:: Exercise requirements ::
Would you transcribe the entries below, beginning at the line with "Given: Tap the Restore clock icon" and ending after the line with "Task: Select the Pen tool", exactly, with no picture and nothing more?

:: Records supplied ::
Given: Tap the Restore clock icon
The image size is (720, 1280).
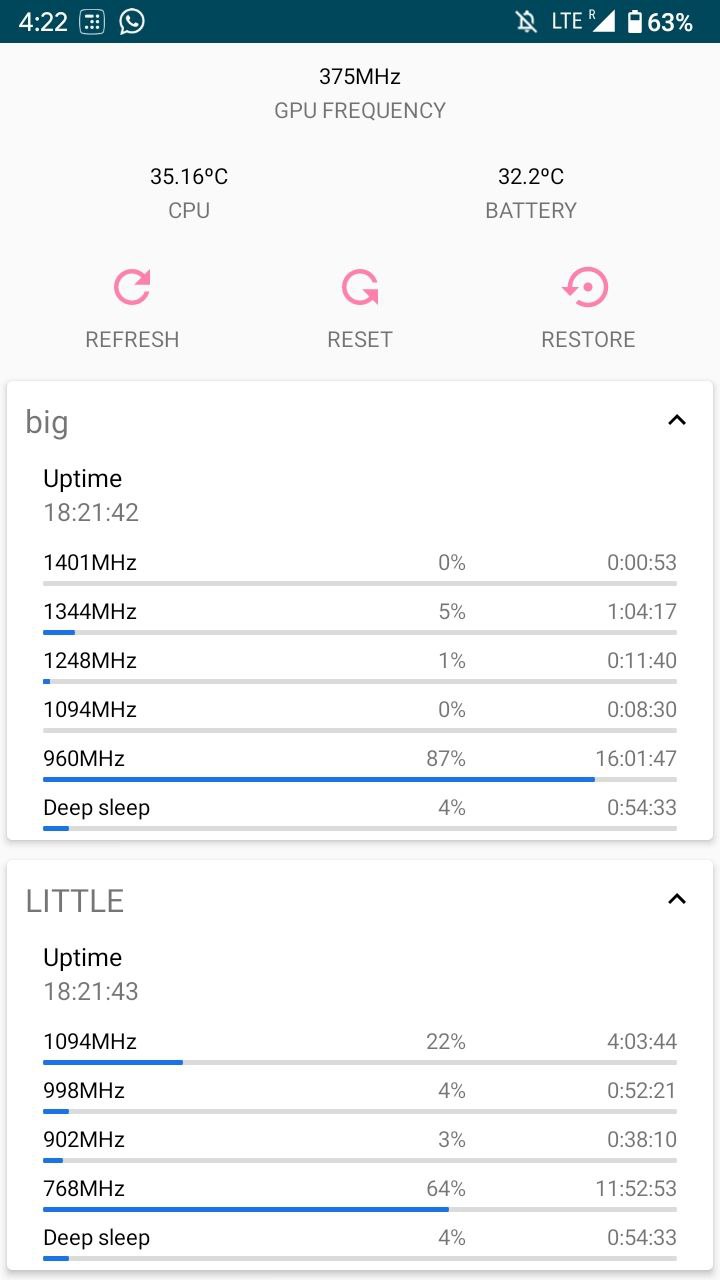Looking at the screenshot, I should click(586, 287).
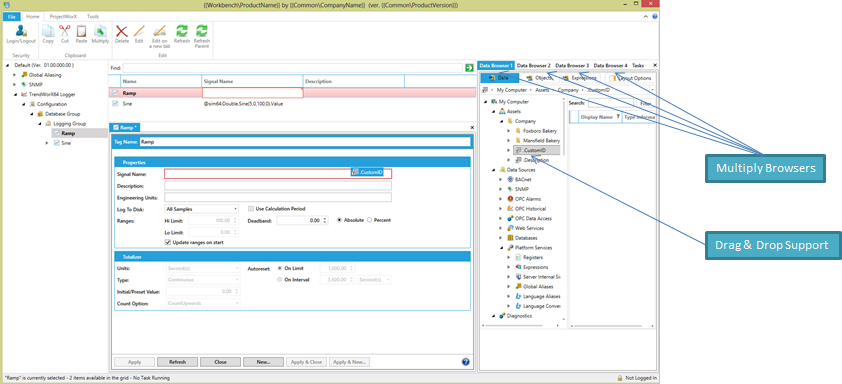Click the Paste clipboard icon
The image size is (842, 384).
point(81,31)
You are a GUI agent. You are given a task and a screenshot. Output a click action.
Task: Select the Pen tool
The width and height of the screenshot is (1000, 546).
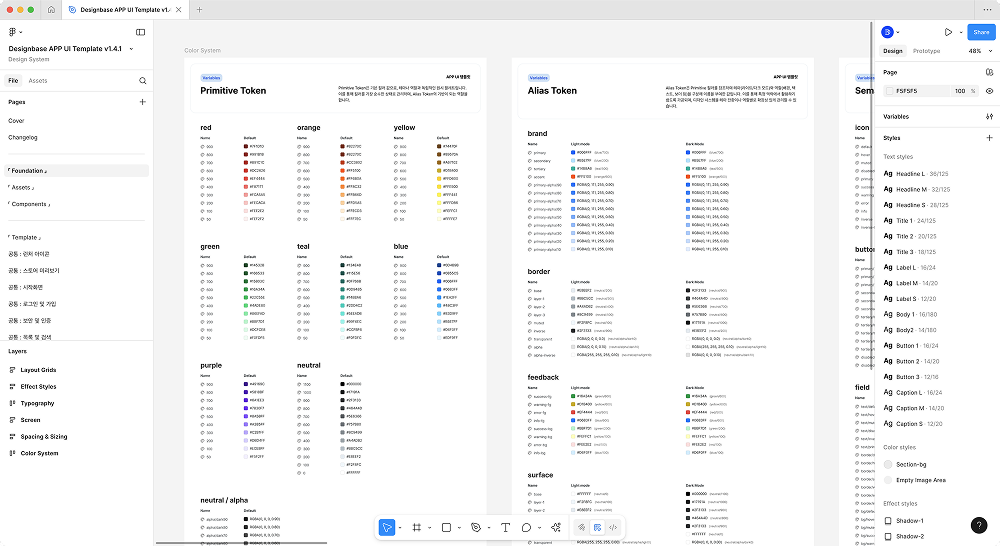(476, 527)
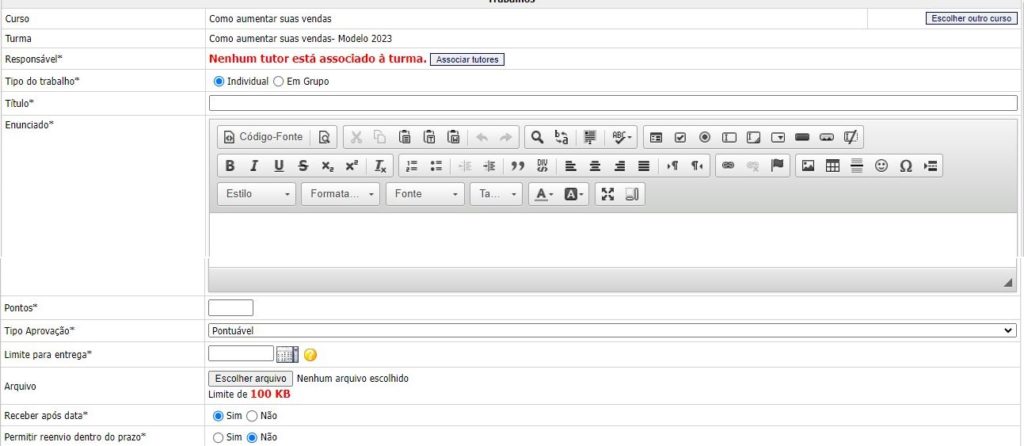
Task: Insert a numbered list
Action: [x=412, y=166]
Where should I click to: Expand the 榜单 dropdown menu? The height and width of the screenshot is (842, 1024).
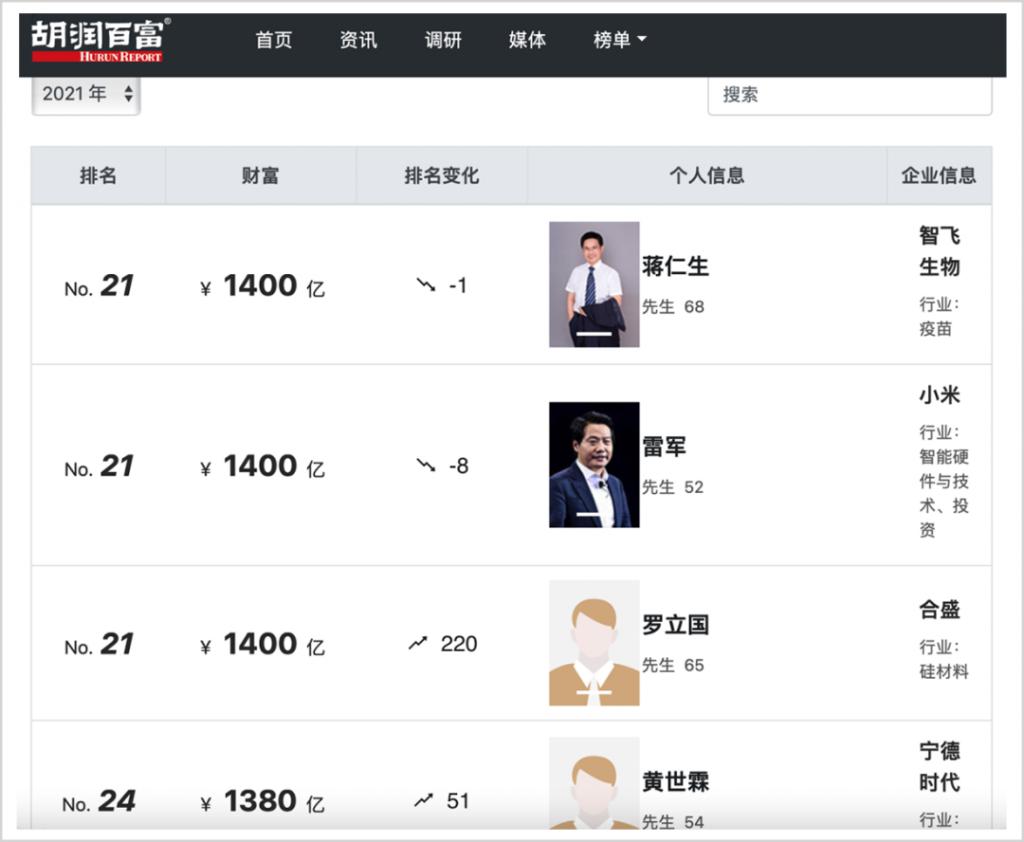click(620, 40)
==
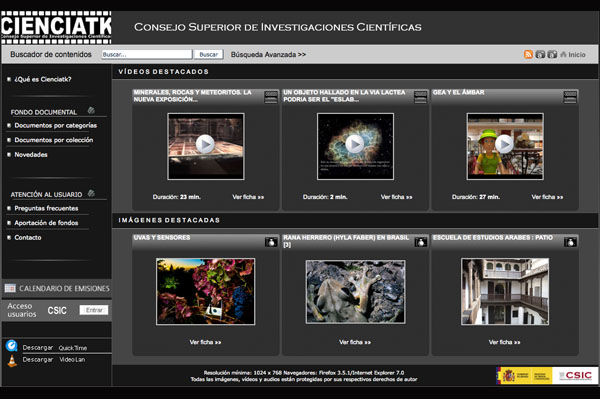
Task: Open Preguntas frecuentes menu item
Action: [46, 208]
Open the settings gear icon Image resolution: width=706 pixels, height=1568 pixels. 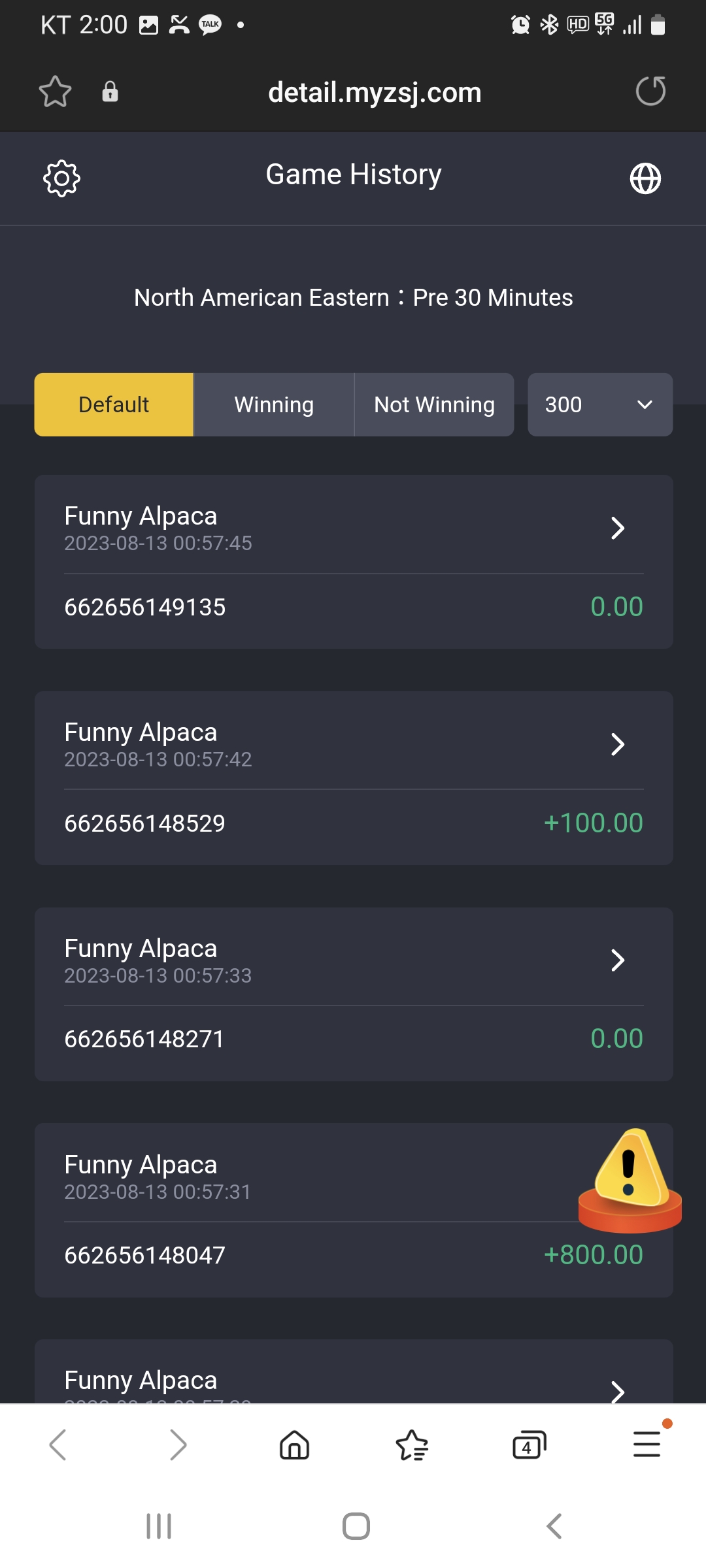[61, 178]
...
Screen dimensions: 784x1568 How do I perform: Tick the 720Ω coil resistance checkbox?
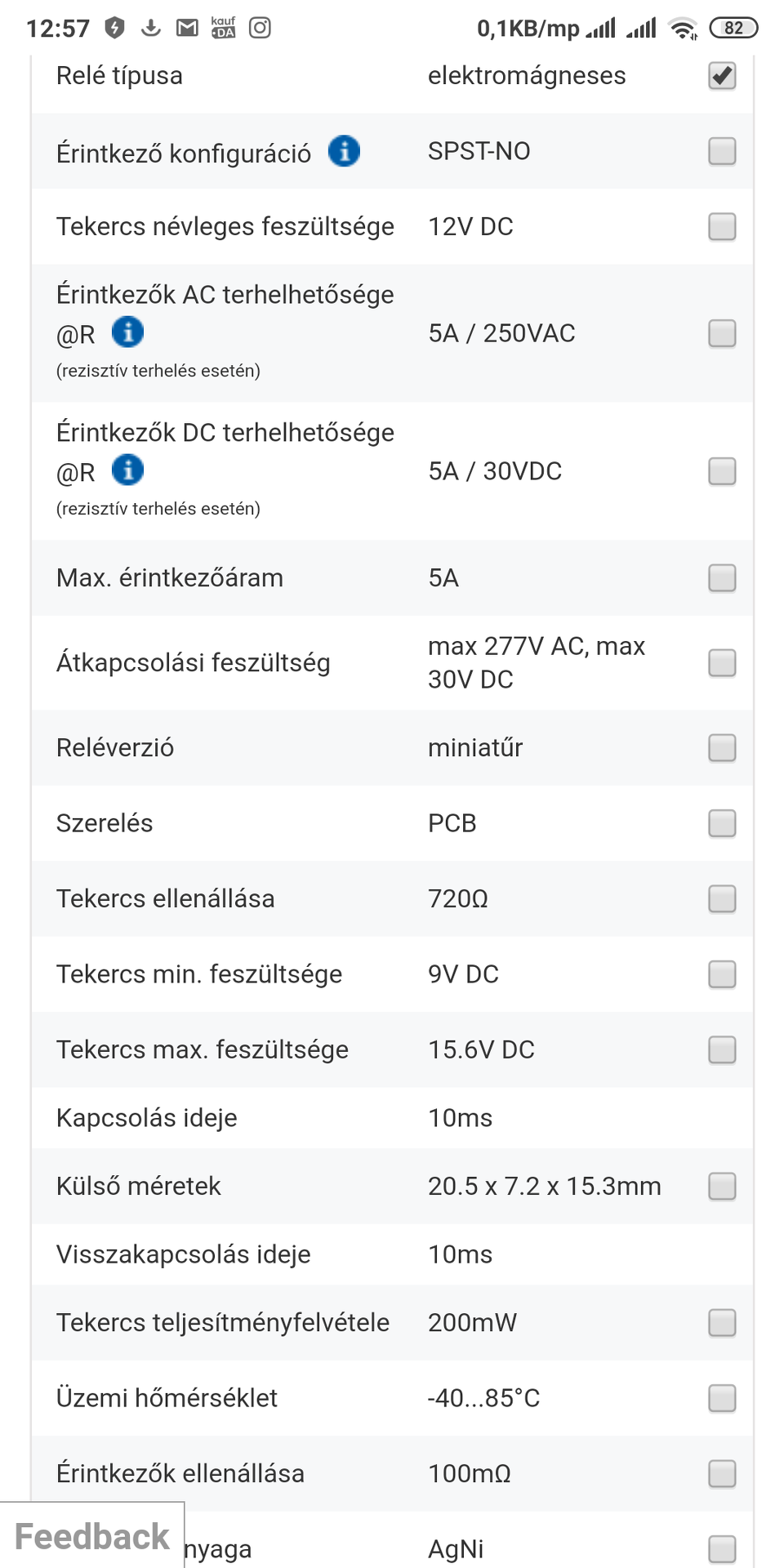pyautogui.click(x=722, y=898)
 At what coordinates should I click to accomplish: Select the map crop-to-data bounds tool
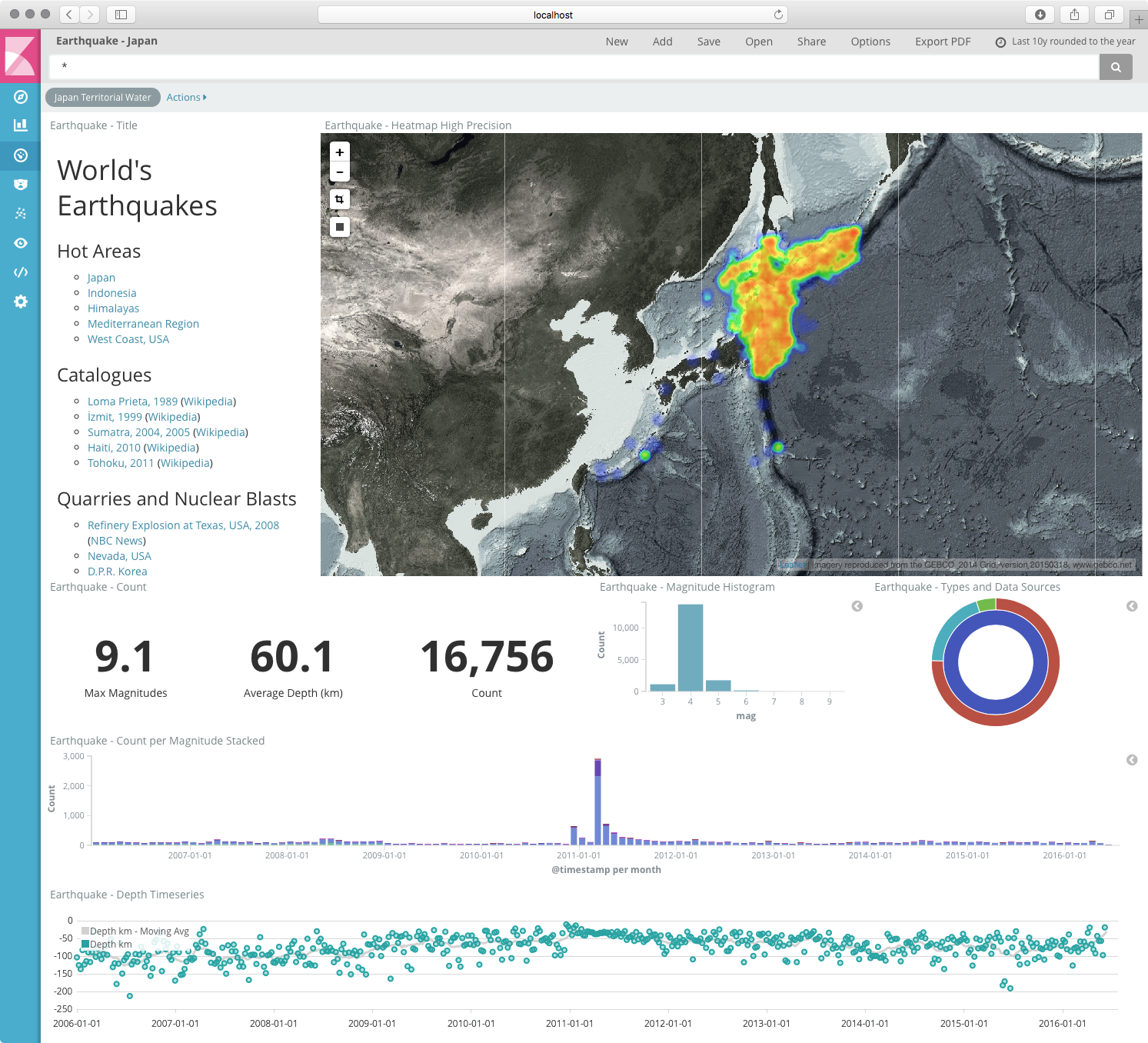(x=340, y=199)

:: Task response ::
Given: Tap the Restore clock icon
The image size is (720, 1280).
Looking at the screenshot, I should click(586, 287).
Click the Paste clipboard icon
The image size is (842, 384).
point(81,31)
You are a GUI agent. You are given a task and a screenshot. Output a click action.
Task: Select the Pen tool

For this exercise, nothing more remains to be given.